In [23]:
from pyspark import SparkContext
from collections import OrderedDict
from numpy import array
from math import sqrt
from pyspark.mllib.clustering import KMeans
from pyspark.mllib.feature import StandardScaler
from collections import OrderedDict
sc = SparkContext("local[2]", "First Spark App")

In [24]:
data=sc.textFile("kddcup.data")

In [123]:
print ("Counting all different labels")
labels = data.map(lambda line: line.strip().split(",")[-1])
label_counts = labels.countByValue()
sorted_labels = OrderedDict(sorted(label_counts.items(), key=lambda t: t[1], reverse=True))
for label, count in sorted_labels.items():
    print (label, count)

Counting all different labels
smurf. 2807886
neptune. 1072017
normal. 972781
satan. 15892
ipsweep. 12481
portsweep. 10413
nmap. 2316
back. 2203
warezclient. 1020
teardrop. 979
pod. 264
guess_passwd. 53
buffer_overflow. 30
land. 21
warezmaster. 20
imap. 12
rootkit. 10
loadmodule. 9
ftp_write. 8
multihop. 7
phf. 4
perl. 3
spy. 2


In [125]:
def parse_interaction(line):
    """
    Parses a network data interaction.
    """
    line_split = line.split(",")
    clean_line_split = [line_split[0]]+line_split[4:-1]
    return (line_split[-1], array([float(x) for x in clean_line_split]))


def distance(a, b):
    """
    Calculates the euclidean distance between two numeric RDDs
    """
    return sqrt(
        a.zip(b)
        .map(lambda x: (x[0]-x[1]))
        .map(lambda x: x*x)
        .reduce(lambda a,b: a+b)
        )

def dist_to_centroid(datum, clusters):
    """
    Determines the distance of a point to its cluster centroid
    """
    cluster = clusters.predict(datum)
    centroid = clusters.centers[cluster]
    return sqrt(sum([x**2 for x in (centroid - datum)]))

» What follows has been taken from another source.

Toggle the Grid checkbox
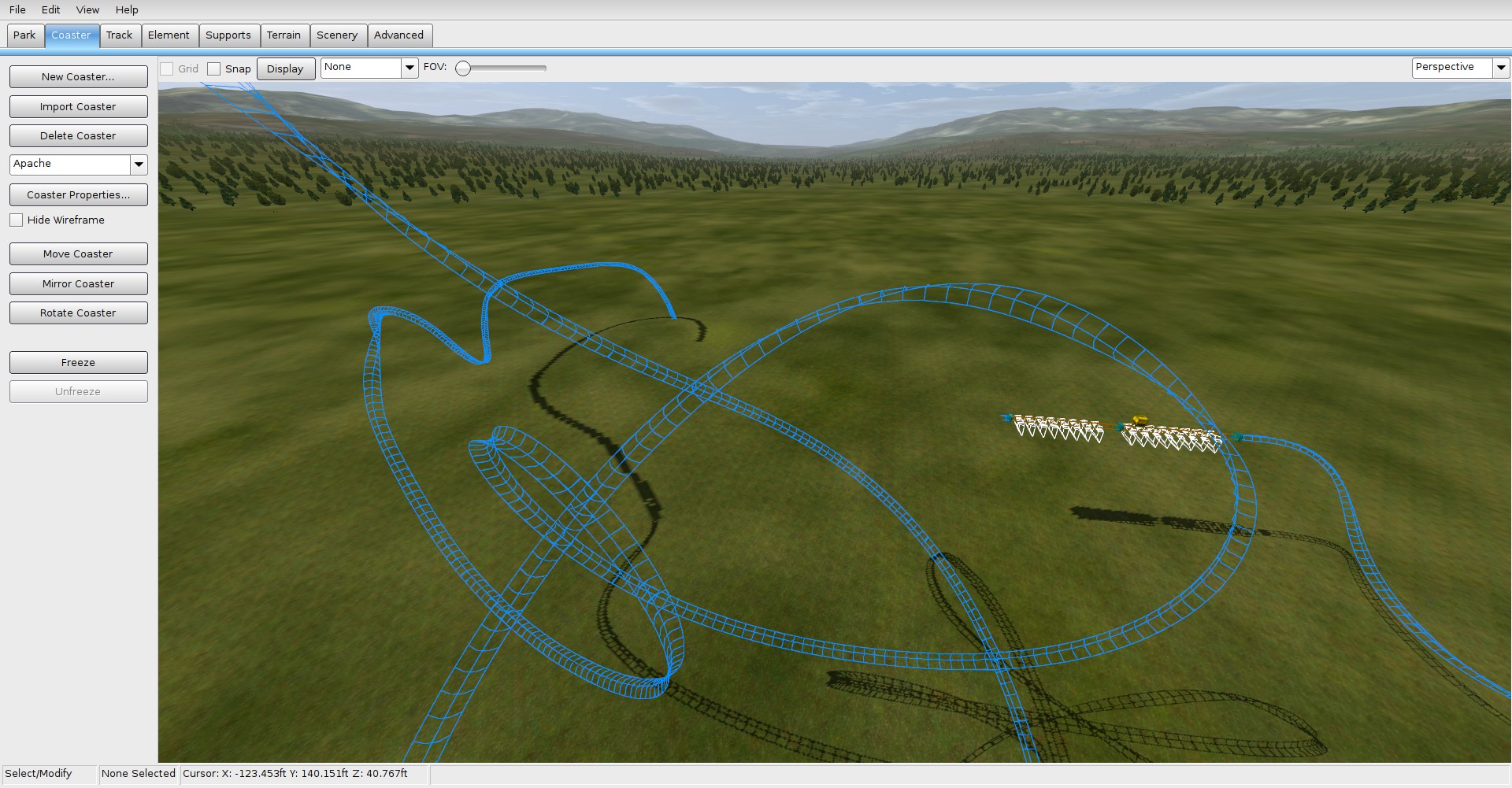The image size is (1512, 788). pos(167,69)
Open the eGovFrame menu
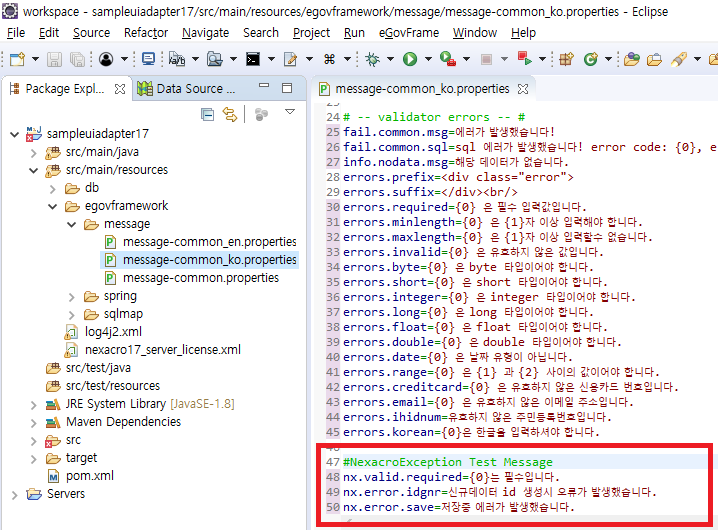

def clustering_score(data, k):
    clusters = KMeans.train(data, k, maxIterations=10, runs=5, initializationMode="random")
    result = (k, clusters, data.map(lambda datum: dist_to_centroid(datum, clusters)).mean())
    print ("Clustering score for k=%(k)d is %(score)f" % {"k": k, "score": result[2]})
    return result

In [127]:
print ("Parsing dataset...")
parsed_data = data.map(parse_interaction)
parsed_data_values = parsed_data.values().cache()

Parsing dataset...


In [130]:
print ("Successfully imported Spark Modules")
print ("Standardizing data...")
standardizer = StandardScaler(True, True)
standardizer_model = standardizer.fit(parsed_data_values)
standardized_data_values = standardizer_model.transform(parsed_data_values)

Successfully imported Spark Modules
Standardizing data...


In [152]:
# Evaluate values of k from 10 to 15
max_k=15
print ("Calculating total in within cluster distance for different k values (10 to %(max_k)d):" % {"max_k": max_k})
scores = map(lambda k: clustering_score(standardized_data_values, k), range(10,max_k+1,1))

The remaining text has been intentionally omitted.